MÜZEYLE BERABER BU İMAJDA CİDDİ BİR SARSILMA OLUYOR
Troya Kenti’nin UNESCO Dünya Kültür Mirası’na alınışının 20’inci yılına değinen Gölcük, “Bu yıla denk getiriliyor. Güzel bir şey daha yapılıyor. Tematik yıl uygulaması. Troya Yılı tematik yılı ilk kez Çanakkale’den çıkmıştı. Sonra o kadar başarılı oluyor ki Göbeklitepe’ye 2019’da bu taşındı. 2020’de Antalya Patara’ya taşındı. Tematik yıl meselesiyle beraber 2018’in 10 Ekim’inde müze açılmış oluyor.
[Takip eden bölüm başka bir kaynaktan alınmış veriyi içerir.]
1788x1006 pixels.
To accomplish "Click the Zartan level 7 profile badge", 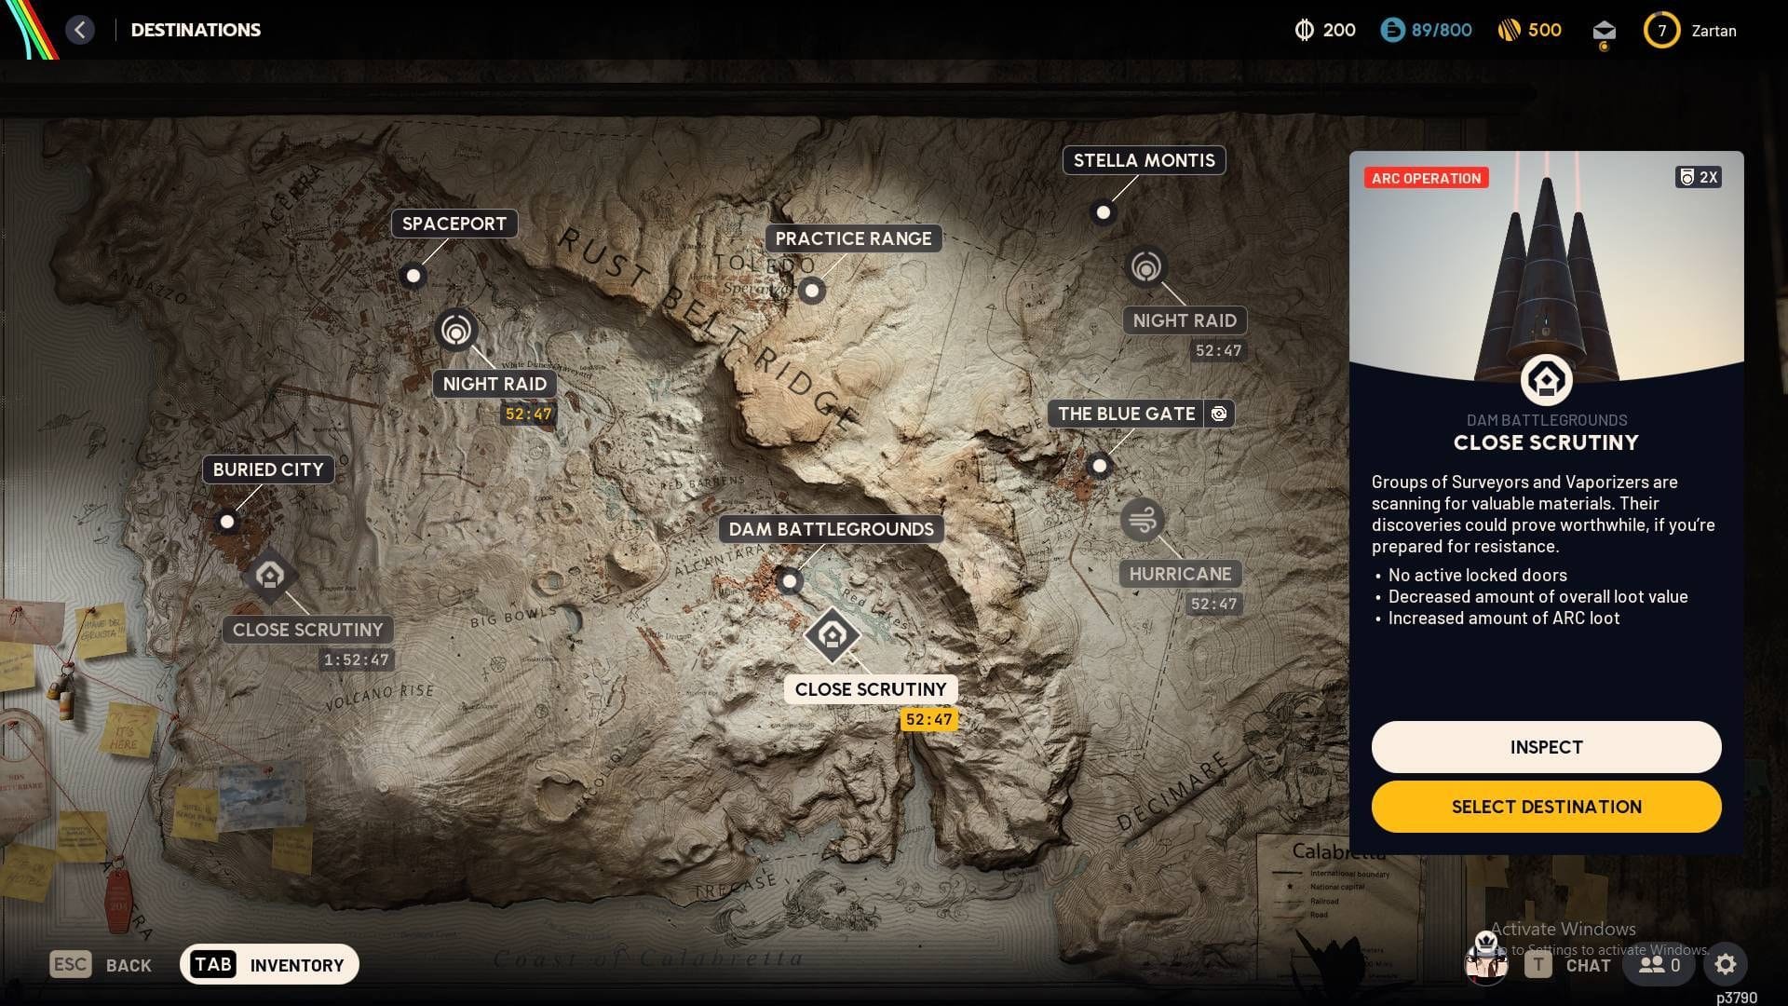I will coord(1661,30).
Daha çok Avrupalı izleyicide küçük küçük şaşkınlılar oluyor. Çünkü çoğunlukla Troya’nın nerede olduğu konusu, eğitimlerinde Troya her ne kadar yer alıyorsa da Troya’nın yeri konusunda galiba Batılıya sorsanız Yunanistan’da gösterebilirdi. Troya’nın yerinin kimse Çanakkale’de olduğunu düşünmüyor. Müzeyle beraber bu imajda ciddi bir sarsılma oluyor. Yeri ve adı çok yerinde bir seçim. Aynı mimariyi yapıp, Çanakkale merkezde ve adını Çanakkale Müzesi koysanız bu etki dağılabilirdi. 2019 yılı ile beraber müze dünyada ses getirmeye başlıyor. Bunların ilklerinden birisi Tıme Dergisi’nin dünyada mutlaka görülmesi gereken 100 muhteşem yer seçkisinde Türkiye’den Troya Müzesi yer alıyor. Popülerleştirme anlamında son derece önemli. Ardından Avrupa Yılın Müzesi ödüllerinde adaylık için başvuruda bulunuluyor. Bu adaylık kısa bir süre sonra kabul ediliyor. Troya öyle sert bir rüzgar estiriyor ki bu etkiyi çevresine de dağıtıyor. Aynı yıl içerisinde British Museum'da Troya sergisinin açılması, SEGA firmasının oyun çıkaracağım demesi. Tabii ki Troya Müzesi açıldı, onların aklına bu fikir geldi demiyorum. Ama Troya Müzesi bence etkiledi. British Museum Kasım ayı gibi bir Troya sergisi yaptı. SEGA oyun firması ‘Troya oyununu 2020’de çıkartıyorum’ dedi. Bizde bu süre zarfı içerisinde yeni bir ödüle daha başvurduk. ‘En Başarıl Müze’ ödülüne başvurduk. Aralık ayında da Avrupa Yılın Müzesi’nde finale kaldığımızı ve final seremonisi için Birleşik Krallık’ta Cardiff’e davet edildiğimizi öğrendik. Yükselen bir çizgi ile beraber gittik. Ocak ayında ‘Yılın En Başarılı Müzesi’ ödülünü aldık. Bizim için iletişim aletleri çok önemliydi” dedi.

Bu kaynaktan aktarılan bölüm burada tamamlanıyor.